Article I, § 12 provides, in pertinent part: "The right of the people to be secure in their persons, houses, papers and effects, against unreasonable searches and seizures, shall not be violated, and no warrants shall issue, but upon probable cause, supported by oath or affirmation, and particularly describing the place to be searched, and the persons or things to be seized.”
2.
In response to the dissent (dissenting opn, point I, at pp 312-318), we would merely point out that our original opinion cited Maryland v Macon (472 US 463); Roaden v Kentucky (413 US 496); Stanford v Texas (379 US 476); and Marcus v Search Warrant (367 US 717) solely on this procedural issue, to determine whether the magistrate had adhered to the warrant process (see, People v P. J. Video, 65 NY2d 566, 567-570). We did not in our prior opinion, nor do we in this opinion, apply those cases to require that a higher level of substantive proof be submitted to the magistrate.
3.
Penal Law § 235.00 (1) defines "Obscene” as follows: "1. 'Obscene.’ Any material or performance is 'obscene’ if (a) the average person, applying contemporary community standards, would find that considered as a whole, its predominant appeal is to the prurient interest in sex, and (b) it depicts or describes in a patently offensive manner, actual or simulated: sexual intercourse, sodomy, sexual bestiality, masturbation, sadism, masochism, excretion or lewd exhibition of the genitals, and (c) considered as a whole, it lacks serious literary, artistic, political, and scientific value.

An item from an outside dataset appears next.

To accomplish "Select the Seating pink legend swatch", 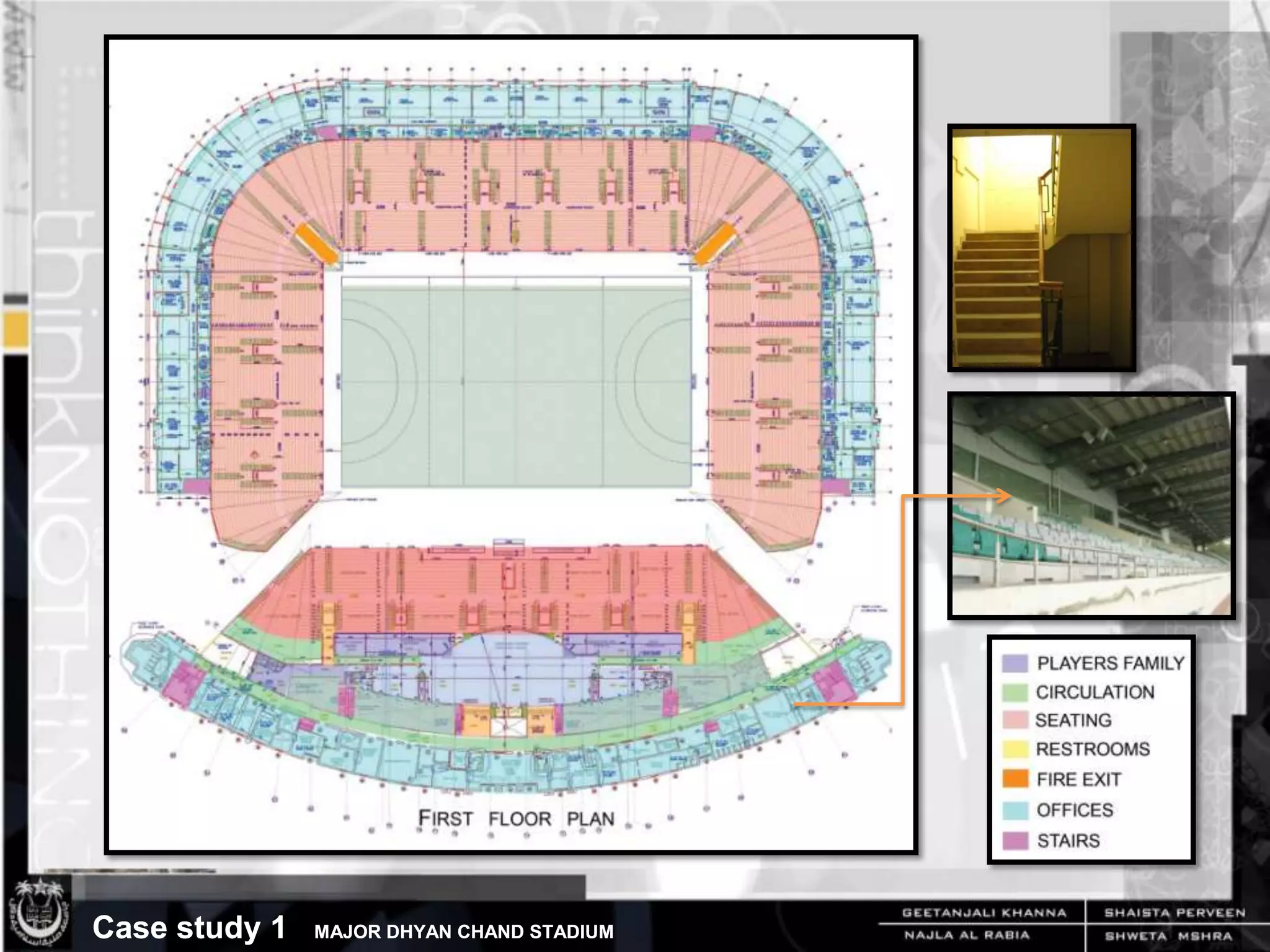I will point(1015,720).
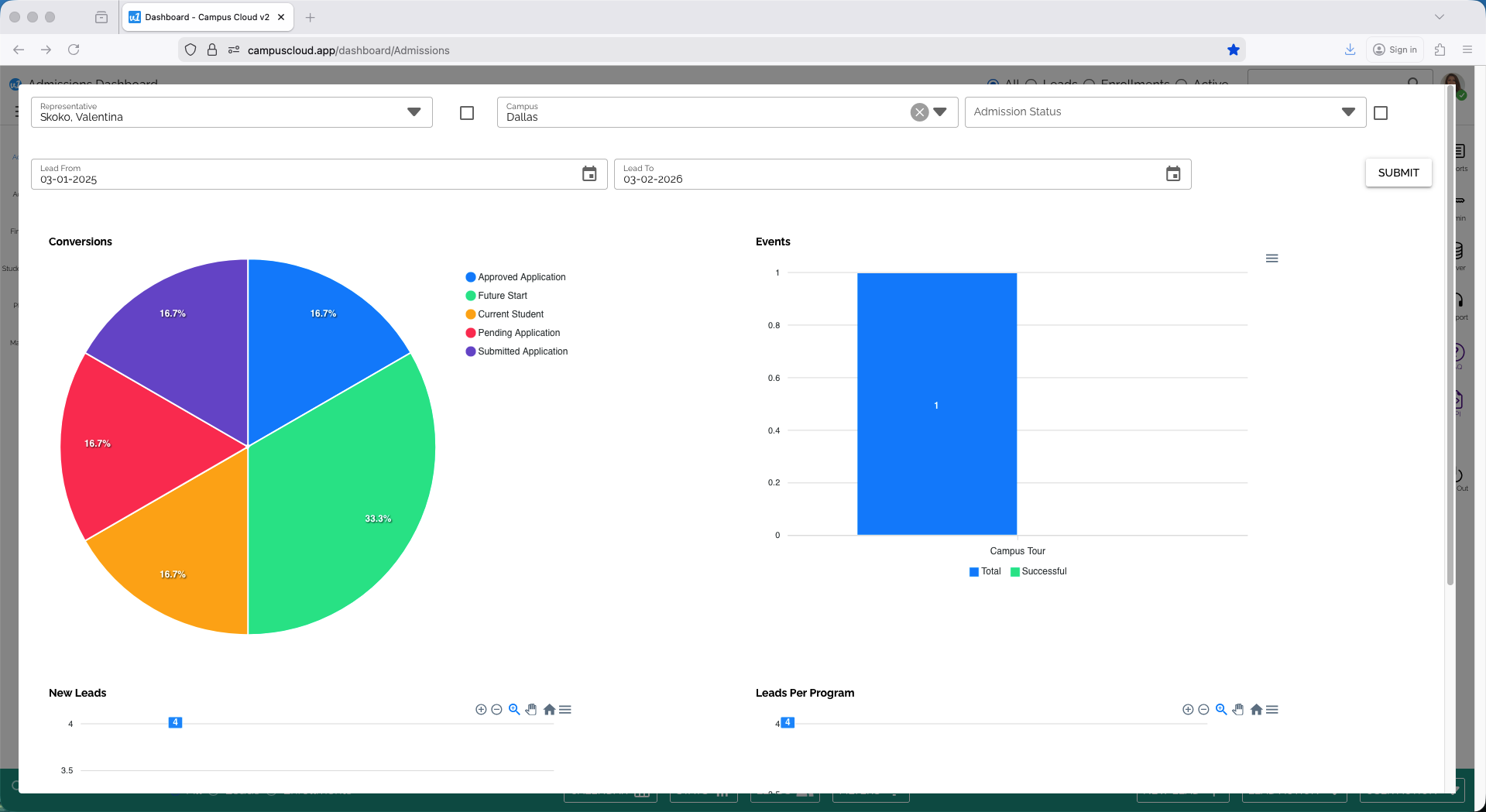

Predominant appeal *301shall be judged with reference to ordinary adults unless it appears from the character of the material or the circumstances of its dissemination to be designed for children or other specially susceptible audience.” This statutory definition resulted from the Legislature’s 1974 amendments to the obscenity law which sought to bring New York’s definition into conformity with the Supreme Court formulation of obscenity articulated in Miller v California (413 US 15) (see, Hechtman, Practice Commentary, McKinney’s Cons Laws of NY, Book 39, Penal Law § 235.00, p 196).
4.
The guarantee against unreasonable searches and seizures found in section 12 was originally contained in a statute, Civil Rights Law § 8, and there is little in the section’s textual language, the history of its incorporation into the State Constitution in 1938, or the purpose of the incorporation which would support an interpretation that it was to be applied more expansively than the Fourth Amendment. Indeed, for over 100 years it was not deemed necessary to incorporate the guarantee into the State Constitution because the statutory provision, now section 12, was deemed generally coextensive in scope with the Fourth Amendment. Before the Supreme Court decisions in Wolf v Colorado (338 US 25) and Mapp v Ohio (367 US 643), the only difference between the two was in the application of the exclusionary rule (see generally, 1938 NY State Constitutional Convention Committee, Problems Relating to the Bill of Rights and General Welfare, at 215-218). Accordingly, we do not rely on textual or historical distinctions from the Federal Constitution to support our decision.
5.
Contrary to the contention found in point II of the dissent (at pp 318-319), the Supreme Court did rely upon the totality of the circumstances/fair probability standard enunciated for the first time in its recent decision, Illinois v Gates (462 US 213). Gates was the only decision cited or quoted in the opinion to define the substantive test of probable cause. The court employed the language of Gates to reach a determination that the magistrate was given "more than enough information to conclude that there was a 'fair probability’ that the movies satisfied the first and third elements of the statutory definition” (New York v P. J. Video, 475 US —, 106 S Ct 1610, 1616).